Tendo em vista o dissenso jurisprudencial sobre a possibilidade de se aplicar retroativamente o disposto no Decreto 4.882/2003, para se considerar prejudicial, desde 05.03.1997, a exposição a ruídos de 85 decibéis, a questão foi levada ao Colendo STJ que, no julgamento do Recurso Especial 1398260/PR, em 14.05.2014, submetido ao rito do artigo 1.036 do Novo Código de Processo Civil de 2015, Recurso Especial Repetitivo, fixou entendimento pela impossibilidade de se aplicar de forma retroativa o Decreto 4.882/2003, que reduziu o patamar de ruído para 85 decibéis, conforme ementa a seguir transcrita:
Conforme acima destacado, está pacificado no E. STJ (Resp 1398260/PR) o entendimento de que a norma que rege o tempo de serviço é aquela vigente no momento da prestação, devendo, assim, ser observado o limite de 90 decibéis no período de 06.03.1997 a 18.11.2003.
No caso dos autos, a fim de comprovar a especialidade dos períodos pleiteados, o autor apresentou Perfil Profissiográfico Previdenciário às fls. 54/56, por meio do qual se verifica que laborou junto à Mercedes-Benz do Brasil Ltda. e esteve exposto a ruído nos seguintes patamares: de 22.02.1988 a 31.10.2004: 86 dB(A) e de 01.11.2004 a 27.11.2012: 85,6 dB(A).

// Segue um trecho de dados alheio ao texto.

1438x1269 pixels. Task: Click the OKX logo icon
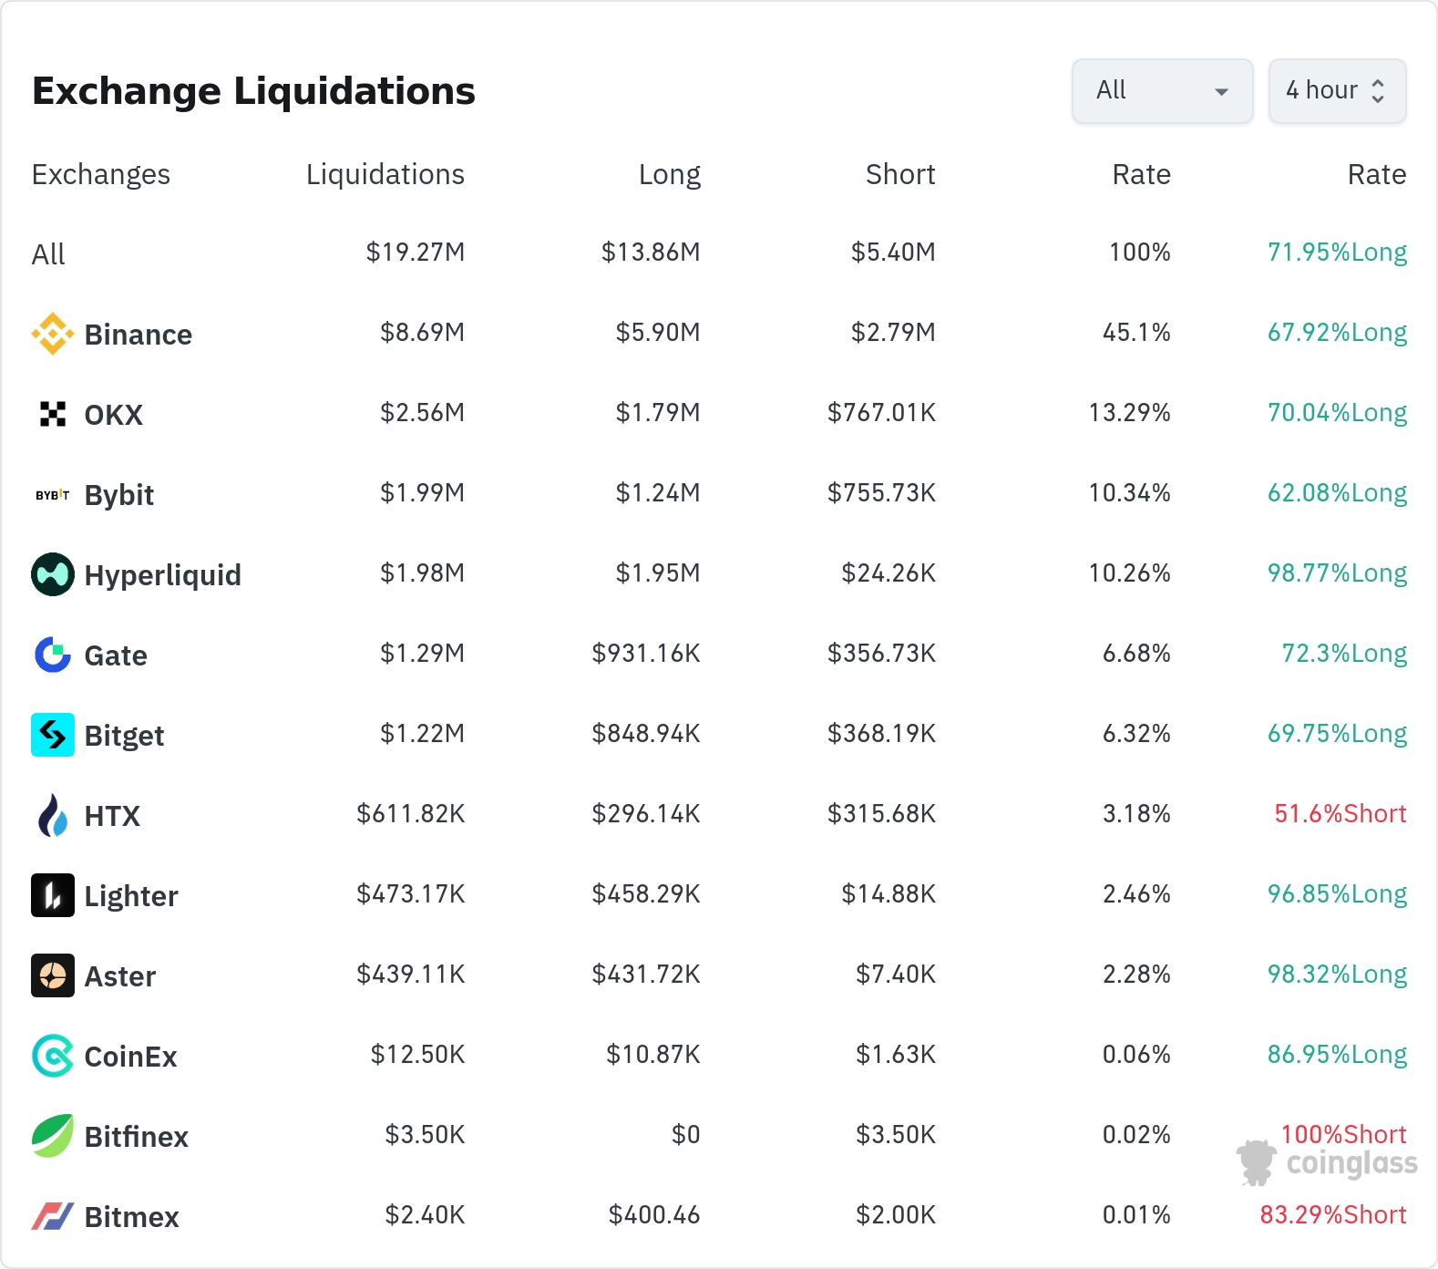(x=53, y=414)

Em complemento, foi apresentado laudo pericial elaborado para fins de instrução de reclamação trabalhista proposta pelo próprio autor (fls. 179/209). Segundo o referido documento, além da sujeição ao agente nocivo ruído, o obreiro também esteve em contato dermal com óleos/graxas de origem mineral e cola a base de poliuretanas.

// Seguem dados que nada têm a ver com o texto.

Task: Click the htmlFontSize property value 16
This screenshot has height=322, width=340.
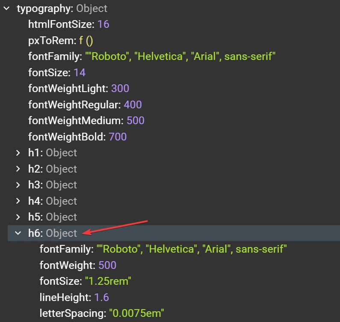Action: click(103, 24)
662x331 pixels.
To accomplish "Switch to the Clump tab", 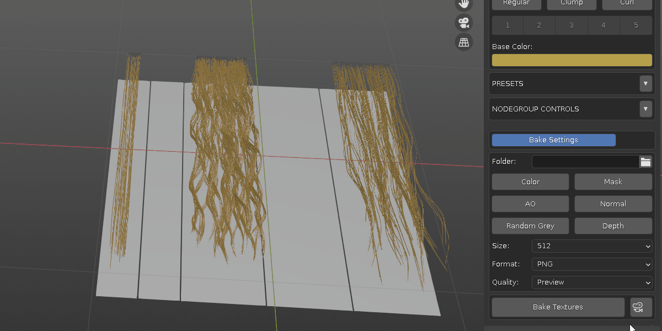I will (x=572, y=3).
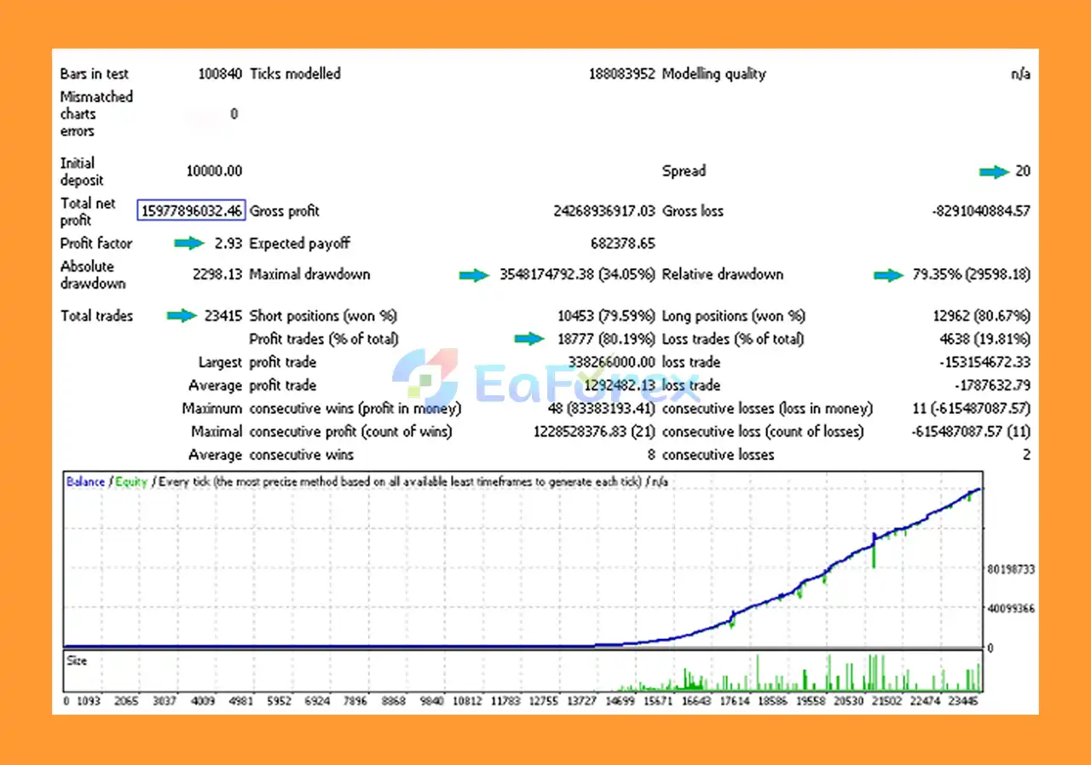This screenshot has width=1091, height=765.
Task: Click the Initial deposit value 10000.00
Action: coord(214,171)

Portanto, deve ser mantido o reconhecimento da especialidade dos períodos de 06.03.1997 a 01.04.2014 laborados junto à Mercedes-Benz do Brasil Ltda. De fato, durante todo o referido interregno, o autor exercia atividades que o mantinha em contato com agentes biológicos previstos no código 1.2.10, Anexo I, do Decreto 83.080/79 e no código 1.0.7, Anexo IV, do Decreto 3.048/99. Ademais, no intervalo de 19.11.2003 a 01.04.2014 esteve exposto a ruído acima do acima do limite de 85 decibéis, fixado no código 2.0.1, Anexo IV, do Decreto 3.048/99.

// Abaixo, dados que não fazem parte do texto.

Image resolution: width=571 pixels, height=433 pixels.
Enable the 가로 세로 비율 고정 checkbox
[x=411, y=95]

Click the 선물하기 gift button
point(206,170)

Ressalto que, quanto à conversão de atividade comum em especial, com utilização do redutor para compor a base de cálculo da aposentadoria especial, o Colendo Superior Tribunal de Justiça, em julgamento ocorrido 26.11.2014, DJe de 02.02.2015, submetido à sistemática de Recurso Especial Repetitivo, REsp.1310034/PR, firmou entendimento pela inaplicabilidade da regra que permitia a conversão de atividade comum em especial , utilizando-se o fator 0,71 para o homem e 0,83 para a mulher, a todos os benefícios requeridos após a vigência da Lei 9.032/95, caso dos autos (DER em 18.01.2013 - fl. 60).
No julgamento do Recurso Extraordinário em Agravo (ARE) 664335, em 04.12.2014, com repercussão geral reconhecida, o E. STF fixou duas teses para a hipótese de reconhecimento de atividade especial com uso de EPI, sendo que a primeira refere-se à regra geral que deverá nortear a análise de atividade especial, e a segunda refere-se ao caso concreto em discussão no recurso extraordinário em que o segurado esteve exposto a ruído, que podem ser assim sintetizadas:
Tese 1 - regra geral: O direito à aposentadoria especial pressupõe a efetiva exposição do trabalhador a agente nocivo a sua saúde, de modo que se o Equipamento de Proteção Individual (EPI) for realmente capaz de neutralizar a nocividade, não haverá respaldo à concessão constitucional de aposentadoria especial.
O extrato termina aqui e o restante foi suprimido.